Le vendeur ne disparaît pas, il devient un vendeur augmenté

Le magasin sans vendeur aurait 70 ans !

C’était en 1948, Goulet-Turpin inaugure le premier magasin d’alimentation en libre-service. Titrer par le journal de Libération «Innovation : magasin sans vendeur ». Le premier magasin où l’on se sert tout seul. Près de 70 ans plus tard, où en sont les vendeurs dans la relation client ? L’annonce de voir disparaître les vendeurs ne s’est pas réalisé. Aujourd’hui, la tendance est une remise en question de l’humain et par conséquent de la place vendeur dans les points de vente?

L’ère du digital bouleverse l’industrie de la vente. Devant faire face à des consommateurs hyper connectés, plus informés que jamais et par conséquent plus exigeants, le vendeur mute et se digitalise. Focus sur un métier en pleine mutation, celui de vendeur en point de vente.

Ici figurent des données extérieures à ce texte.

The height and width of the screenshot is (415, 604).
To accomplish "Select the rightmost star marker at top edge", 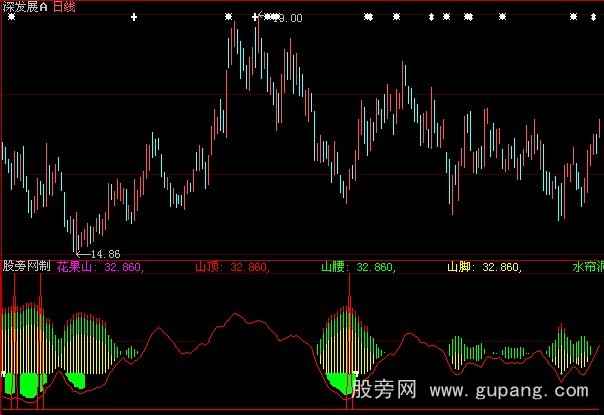I will coord(573,17).
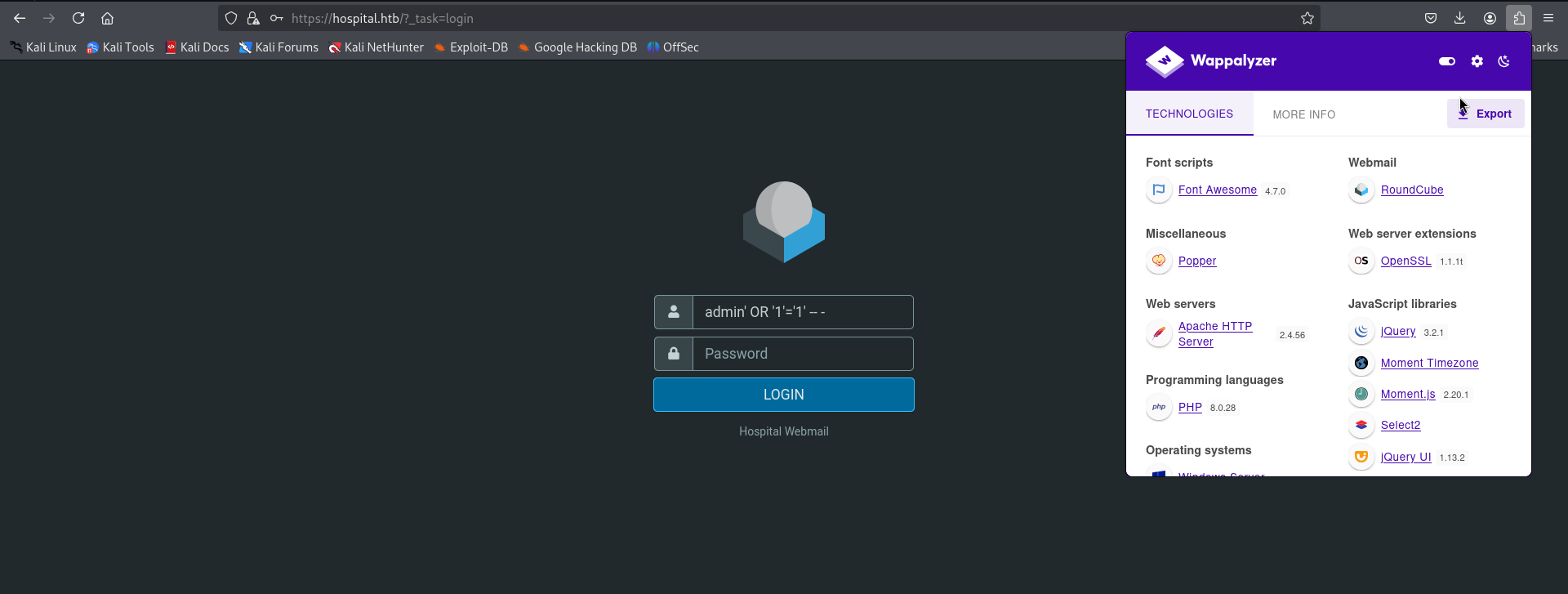The image size is (1568, 594).
Task: Open the RoundCube technology link
Action: [1411, 190]
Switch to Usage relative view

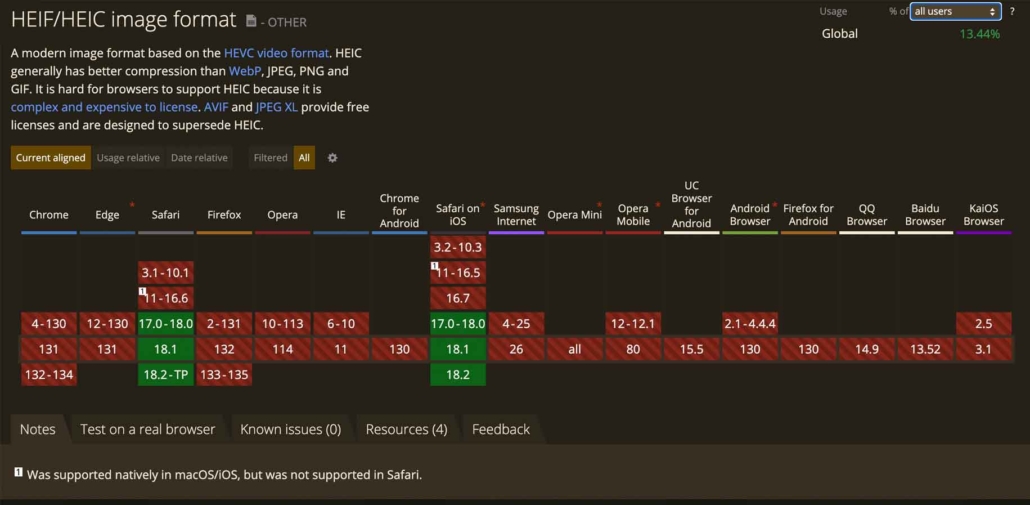point(128,158)
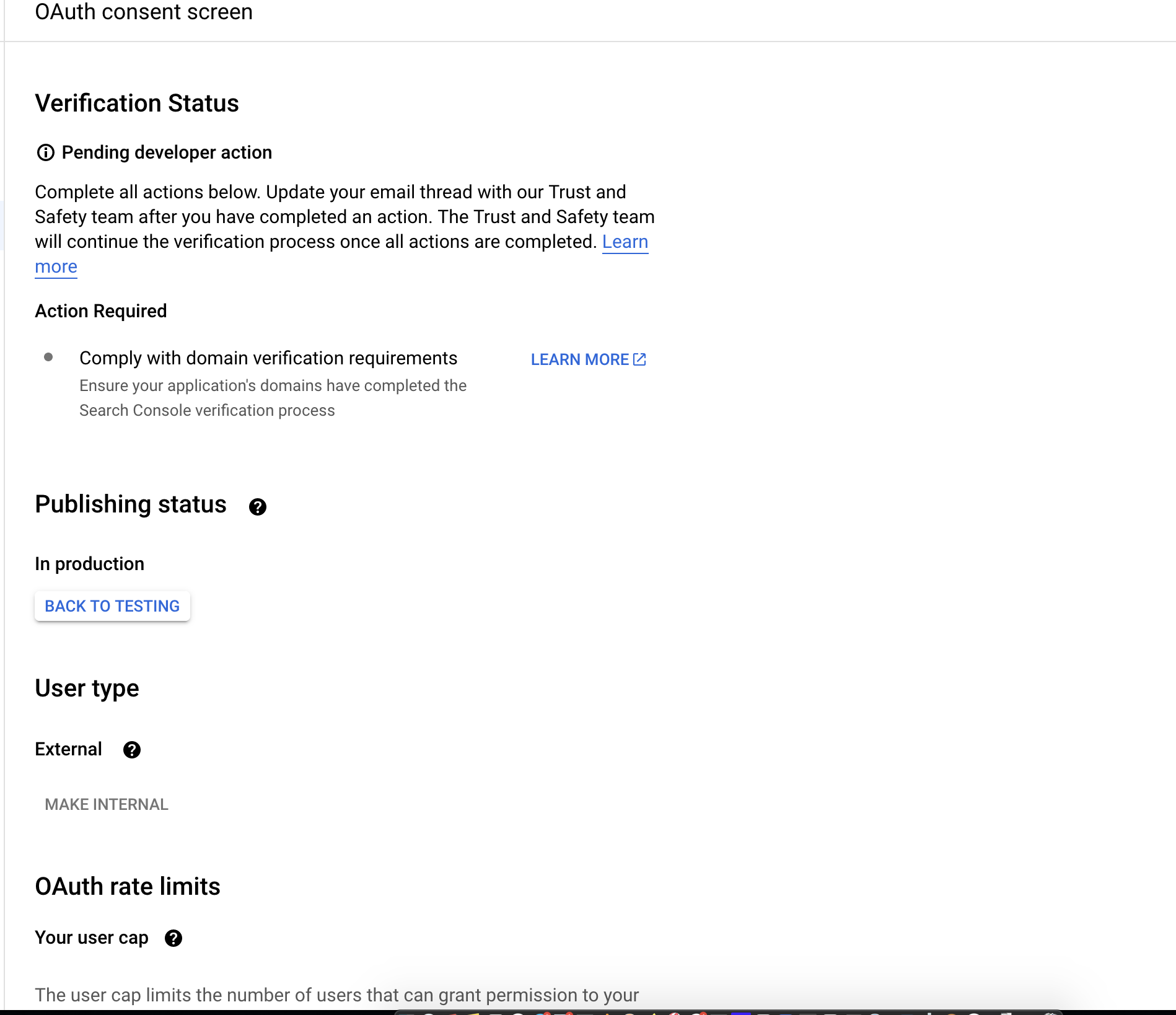1176x1015 pixels.
Task: Click LEARN MORE beside domain verification requirements
Action: click(580, 359)
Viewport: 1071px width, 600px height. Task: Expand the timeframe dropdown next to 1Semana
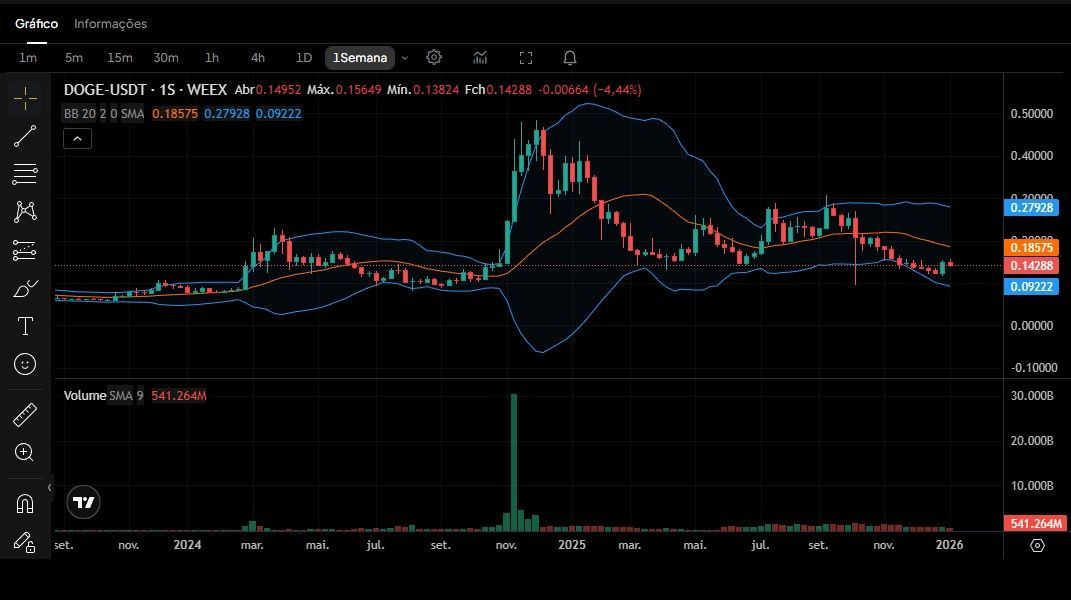point(404,58)
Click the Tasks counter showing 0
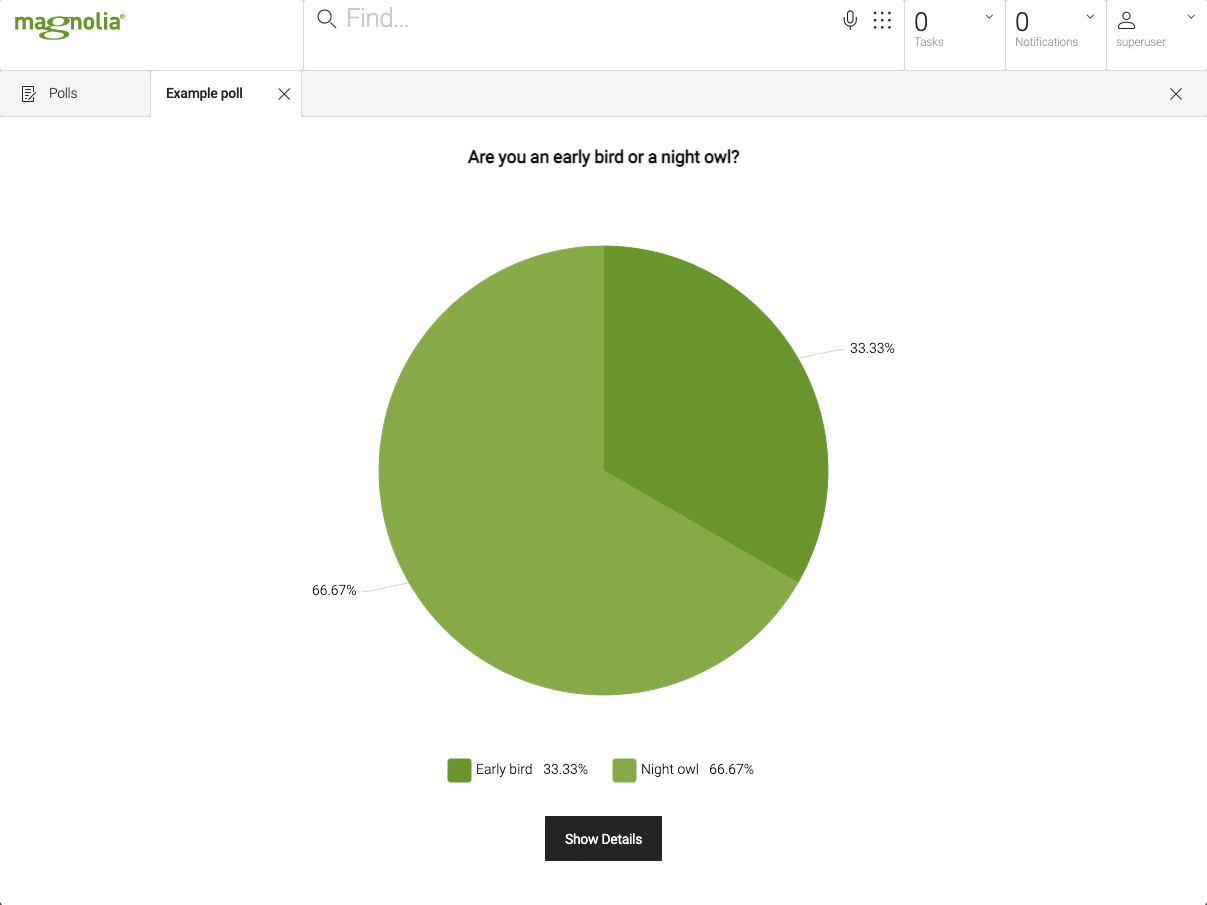Viewport: 1207px width, 905px height. click(x=921, y=22)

Selon l’Observatoire Cetelem, les 3/4 des consommateurs estiment que le fait qu’un vendeur les aide à trouver le ou les produits qu’ils cherchent les inciterait à fréquenter davantage les magasins. On constate que le vendeur est un acteur clé et qu’il joue un rôle fondamental dans la relation qu’entretient l’entreprise avec ses clients. Il est le lien de la fidélisation en accompagnant et en aidant le client à vivre une expérience cross-canal agréable. La qualité du personnel d’une enseigne fait aujourd’hui toute la différence, un levier de démarquation de la concurrence.

Faisons un test, si l’on met un vendeur et un écran côte à côte, le client s’orientera naturellement vers le vendeur. Pour lui, rien ne remplace le vendeur « humain »

[1]. Selon, l’étude Shopper 2016[2], 74% des personnes interrogées expliquent que le vendeur est le garant d’une bonne expérience d’achat en magasin. C’est pourquoi, il est urgent d’avoir des vendeurs qui disposent, au minimum, de la même information que le consommateur, si ce n’est plus…

Ces constats obligent les enseignes à repenser le rôle du vendeur afin qu’il puisse apporter un conseil personnalisé et pertinent à un client ultra connecté. Le vendeur augmenté est né.

Equipé d’une tablette ou d’un smartphone, le vendeur augmenté va pouvoir recueillir très facilement une masse d’informations concernant le profil de son client. Il pourra par exemple connaître son parcours, ses préférences, ses relations, ses centres d’intérêt, l’historique de ses achats, ses retours produits, les échanges avec le SAV, etc…. Ces précieuses données client récoltées dans un outil CRM permettent d’améliorer la complémentarité entre le on-line et le off-line en matière de connaissance clients.

On sait que les ventes assistées augmentent entre 5 et 10 % le panier d’achat. Chez Darty, 14% du chiffre d’affaires en magasin passe par les tablettes vendeurs.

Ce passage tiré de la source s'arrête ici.